What is expected: Convert each line of the items below into a JSON list of strings, one string per line, omitting blank lines.

Dataset entries:

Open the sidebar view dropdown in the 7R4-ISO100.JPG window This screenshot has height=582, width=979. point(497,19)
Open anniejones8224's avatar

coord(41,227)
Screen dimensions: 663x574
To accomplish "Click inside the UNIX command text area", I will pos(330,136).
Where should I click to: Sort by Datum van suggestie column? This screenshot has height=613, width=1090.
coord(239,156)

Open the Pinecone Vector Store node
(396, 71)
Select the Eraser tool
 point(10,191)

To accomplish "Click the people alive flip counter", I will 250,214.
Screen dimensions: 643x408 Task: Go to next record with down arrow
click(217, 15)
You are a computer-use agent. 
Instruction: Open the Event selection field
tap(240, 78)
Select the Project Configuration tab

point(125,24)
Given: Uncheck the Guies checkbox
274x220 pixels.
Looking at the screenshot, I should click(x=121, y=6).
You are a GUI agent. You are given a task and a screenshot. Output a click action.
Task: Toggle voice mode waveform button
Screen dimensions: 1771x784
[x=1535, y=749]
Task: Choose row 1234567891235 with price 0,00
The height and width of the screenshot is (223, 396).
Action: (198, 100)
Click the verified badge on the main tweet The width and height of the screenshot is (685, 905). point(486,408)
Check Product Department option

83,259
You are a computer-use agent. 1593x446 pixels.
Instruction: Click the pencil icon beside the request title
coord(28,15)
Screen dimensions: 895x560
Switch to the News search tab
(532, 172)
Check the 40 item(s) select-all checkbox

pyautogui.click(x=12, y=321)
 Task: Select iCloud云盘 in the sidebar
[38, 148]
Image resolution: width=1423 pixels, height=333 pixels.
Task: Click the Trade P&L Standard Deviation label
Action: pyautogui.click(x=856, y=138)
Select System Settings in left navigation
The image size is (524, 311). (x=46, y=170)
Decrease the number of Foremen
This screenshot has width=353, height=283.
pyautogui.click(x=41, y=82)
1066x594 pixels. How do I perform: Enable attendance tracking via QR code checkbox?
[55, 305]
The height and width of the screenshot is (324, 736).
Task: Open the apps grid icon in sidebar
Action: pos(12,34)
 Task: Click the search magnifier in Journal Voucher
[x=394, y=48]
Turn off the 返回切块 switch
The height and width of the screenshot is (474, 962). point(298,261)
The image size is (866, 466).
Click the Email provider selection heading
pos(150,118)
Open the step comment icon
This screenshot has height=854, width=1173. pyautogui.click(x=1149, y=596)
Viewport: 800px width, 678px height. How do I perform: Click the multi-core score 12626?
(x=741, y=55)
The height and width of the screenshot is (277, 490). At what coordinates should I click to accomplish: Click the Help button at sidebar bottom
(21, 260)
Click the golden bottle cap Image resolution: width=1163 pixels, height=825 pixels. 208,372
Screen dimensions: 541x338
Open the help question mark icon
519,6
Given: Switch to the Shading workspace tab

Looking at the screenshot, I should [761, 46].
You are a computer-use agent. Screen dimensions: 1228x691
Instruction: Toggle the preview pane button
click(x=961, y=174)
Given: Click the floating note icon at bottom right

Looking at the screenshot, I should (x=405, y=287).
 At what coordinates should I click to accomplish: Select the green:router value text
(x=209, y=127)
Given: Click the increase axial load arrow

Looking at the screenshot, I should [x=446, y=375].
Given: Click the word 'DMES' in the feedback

Final result:
[
  "Open the sidebar view dropdown in the 7R4-ISO100.JPG window This screenshot has height=582, width=979. point(497,19)",
  "Open anniejones8224's avatar",
  "coord(41,227)",
  "Screen dimensions: 663x574",
  "To accomplish \"Click inside the UNIX command text area\", I will pos(330,136).",
  "Where should I click to: Sort by Datum van suggestie column? This screenshot has height=613, width=1090.",
  "coord(239,156)",
  "Open the Pinecone Vector Store node",
  "(396, 71)",
  "Select the Eraser tool",
  " point(10,191)",
  "To accomplish \"Click the people alive flip counter\", I will 250,214.",
  "Screen dimensions: 643x408 Task: Go to next record with down arrow",
  "click(217, 15)",
  "You are a computer-use agent. ",
  "Instruction: Open the Event selection field",
  "tap(240, 78)",
  "Select the Project Configuration tab",
  "point(125,24)",
  "Given: Uncheck the Guies checkbox",
  "274x220 pixels.",
  "Looking at the screenshot, I should click(x=121, y=6).",
  "You are a GUI agent. You are given a task and a screenshot. Output a click action.",
  "Task: Toggle voice mode waveform button",
  "Screen dimensions: 1771x784",
  "[x=1535, y=749]",
  "Task: Choose row 1234567891235 with price 0,00",
  "The height and width of the screenshot is (223, 396).",
  "Action: (198, 100)",
  "Click the verified badge on the main tweet The width and height of the screenshot is (685, 905). point(486,408)",
  "Check Product Department option",
  "83,259",
  "You are a computer-use agent. 1593x446 pixels.",
  "Instruction: Click the pencil icon beside the request title",
  "coord(28,15)",
  "Screen dimensions: 895x560",
  "Switch to the News search tab",
  "(532, 172)",
  "Check the 40 item(s) select-all checkbox",
  "pyautogui.click(x=12, y=321)",
  " Task: Select iCloud云盘 in the sidebar",
  "[38, 148]",
  "Image resolution: width=1423 pixels, height=333 pixels.",
  "Task: Click the Trade P&L Standard Deviation label",
  "Action: pyautogui.click(x=856, y=138)",
  "Select System Settings in left navigation",
  "The image size is (524, 311). (x=46, y=170)",
  "Decrease the number of Foremen",
  "This screenshot has width=353, height=283.",
  "pyautogui.click(x=41, y=82)",
  "1066x594 pixels. How do I perform: Enable attendance tracking via QR code checkbox?",
  "[55, 305]",
  "The height and width of the screenshot is (324, 736).",
  "Task: Open the apps grid icon in sidebar",
  "Action: pos(12,34)",
  " Task: Click the search magnifier in Journal Voucher",
  "[x=394, y=48]",
  "Turn off the 返回切块 switch",
  "The height and width of the screenshot is (474, 962). point(298,261)",
  "The image size is (866, 466).",
  "Click the Email provider selection heading",
  "pos(150,118)",
  "Open the step comment icon",
  "This screenshot has height=854, width=1173. pyautogui.click(x=1149, y=596)",
  "Viewport: 800px width, 678px height. How do I perform: Click the multi-core score 12626?",
  "(x=741, y=55)",
  "The height and width of the screenshot is (277, 490). At what coordinates should I click to accomplish: Click the Help button at sidebar bottom",
  "(21, 260)",
  "Click the golden bottle cap Image resolution: width=1163 pixels, height=825 pixels. 208,372",
  "Screen dimensions: 541x338",
  "Open the help question mark icon",
  "519,6",
  "Given: Switch to the Shading workspace tab",
  "Looking at the screenshot, I should [761, 46].",
  "You are a computer-use agent. Screen dimensions: 1228x691",
  "Instruction: Toggle the preview pane button",
  "click(x=961, y=174)",
  "Given: Click the floating note icon at bottom right",
  "Looking at the screenshot, I should (x=405, y=287).",
  " At what coordinates should I click to accomplish: Select the green:router value text",
  "(x=209, y=127)",
  "Given: Click the increase axial load arrow",
  "Looking at the screenshot, I should [x=446, y=375].",
  "Given: Click the word 'DMES' in the feedback"
]